The Other by Thomas Tryon was Kat's choice for the bookclub's October creepy/horror novel month (Jackie's choice was Carrie, which I didn't re-read having read it in about 8th grade and scared the pants off myself). I linked to the current trade paperback edition because there isn't a link for the edition I read - Kat got a ratty old mid-70s mass market edition and then passed it off to me (the binding glue was falling out in chunks and the pages were falling out). That copy is pretty much unuseable now and will have to be consigned to the trash bin because I won't foist it off on the library sale in that condition.
The Other is a hard book to describe, other than a psychological horror novel, without giving too much away. The main action of the novel concerns a set of identical twins - Holland and Niles - who may or may not do some pretty despicable things. As in evil things. Creepy, chilly, horror-novel-type things. They also have a Russian maternal grandmother (who claims to have the sixth sense - alluded to as "the Game") and a mother suffering a major depressive episode over the mysterious death of their father. The sections of the novel are narrated by a member of the community looking back on the past so there is a frame to the novel; handy since there's a point at which you wonder exactly what is going on here. As with any good horror novel, I expected flinching and chills - Tryon delivered in spades.
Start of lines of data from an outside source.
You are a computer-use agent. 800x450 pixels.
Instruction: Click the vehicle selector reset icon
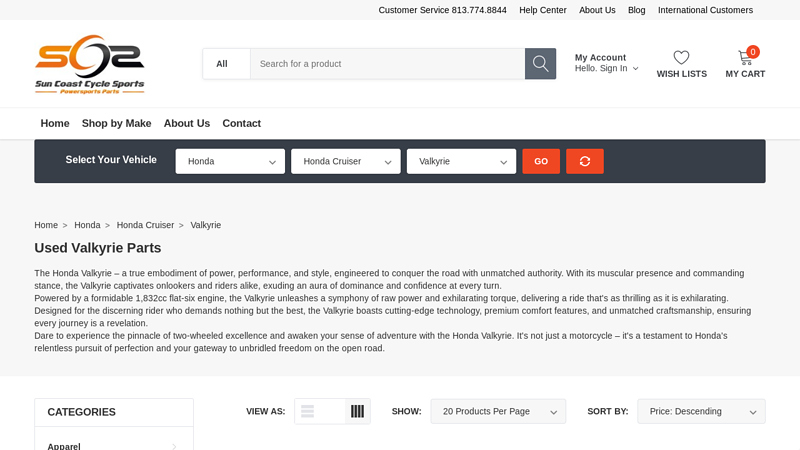coord(585,161)
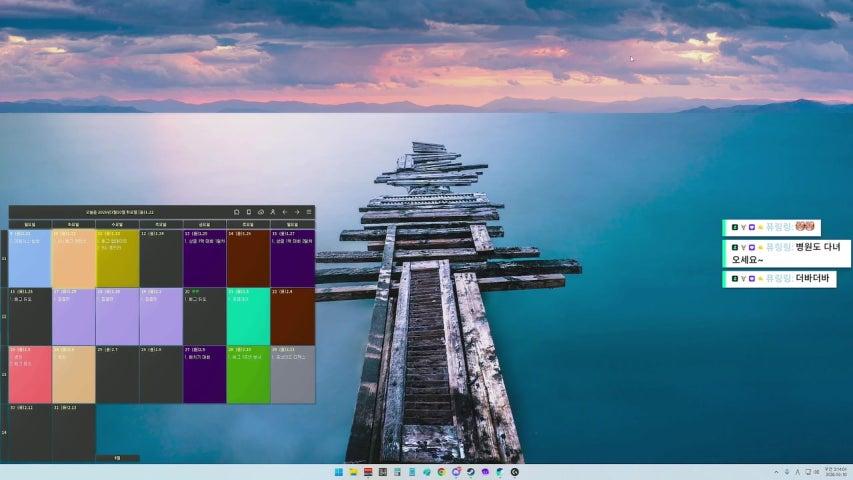The image size is (853, 480).
Task: Open the calendar hamburger menu
Action: pos(309,212)
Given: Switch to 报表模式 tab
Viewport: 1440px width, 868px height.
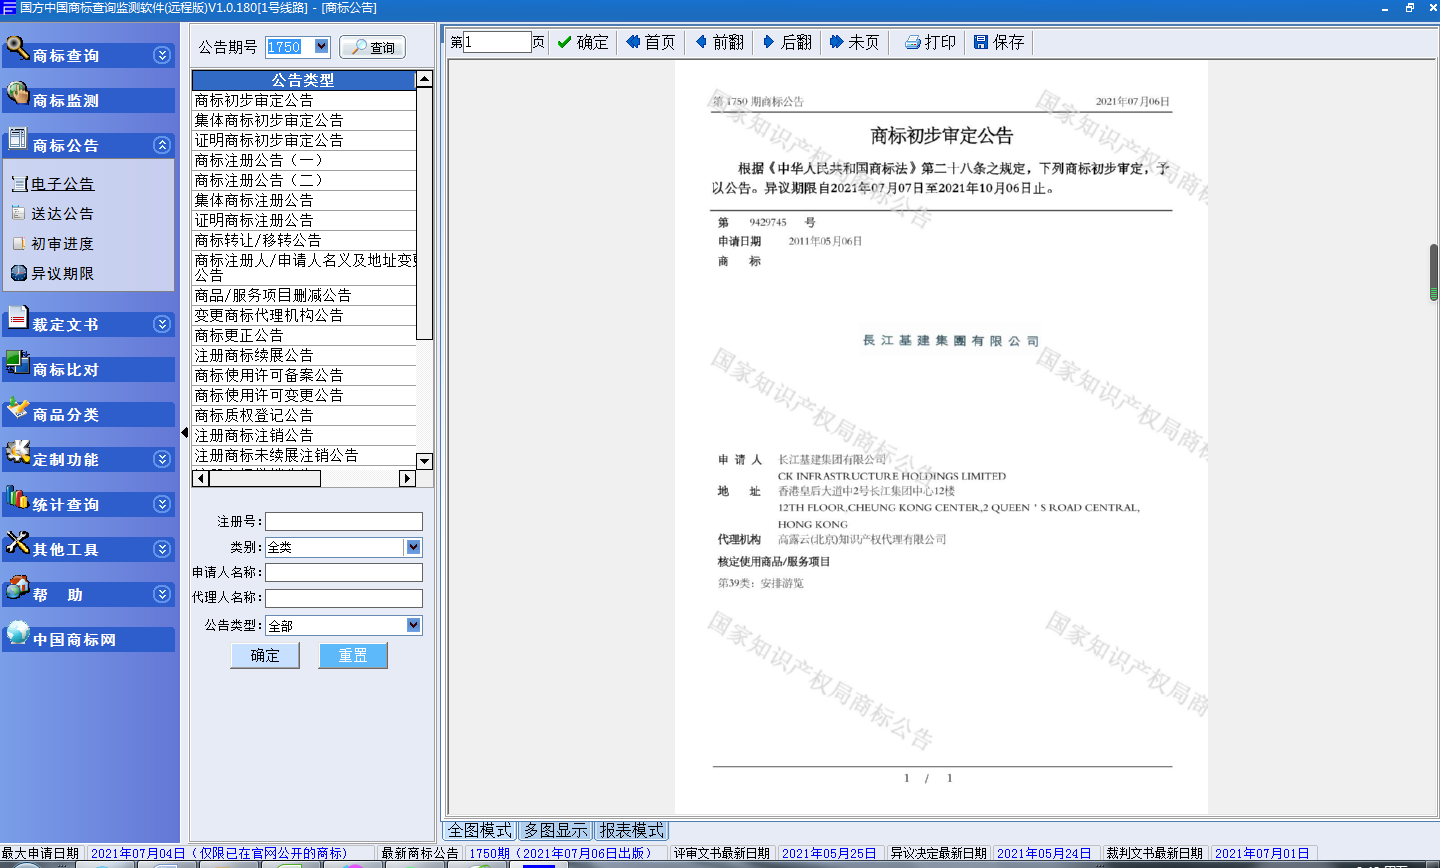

Bookclub met the evening that readathon ended so (conveniently enough) I finished reading The Other as one of my last finished books during the readathon. After a discussion of certain endpoints of the novel open to interpretation (which I really can't discuss here because that would sooooooo blow the plot of the novel and ruin the suspense) we settled in to watch Robert Mulligan's adaptation of the novel, The Other. Tryon adapted, produced and wrote the screenplay for the movie which starred Uta Hagen as the grandmother and Diana Muldaur as the mother with Chris and Martin Udvarnoky as Holland and Niles (watch for a young John Ritter as the son-in-law). The adaptation of the book to the screen is quite good, dispensing with the framing story (would have been too clunky) and removing a number of townsfolk to make the family more insular out at their farmhouse. Tryon kept all the major scenes from the novel and it really was enjoyable to see a story told from beginning to end without major alterations for the movie (although I still cringe at two scenes even now - serious "ick" factor but not because it's gory). A very good movie for a creepy time of year and one of the best book-to-screen adaptations I've ever seen.
The DVD treated us to several "previews", too, including The Hills Have Eyes and both versions of The Omen (the re-make must have been releasing at the time the DVD for The Other was, too).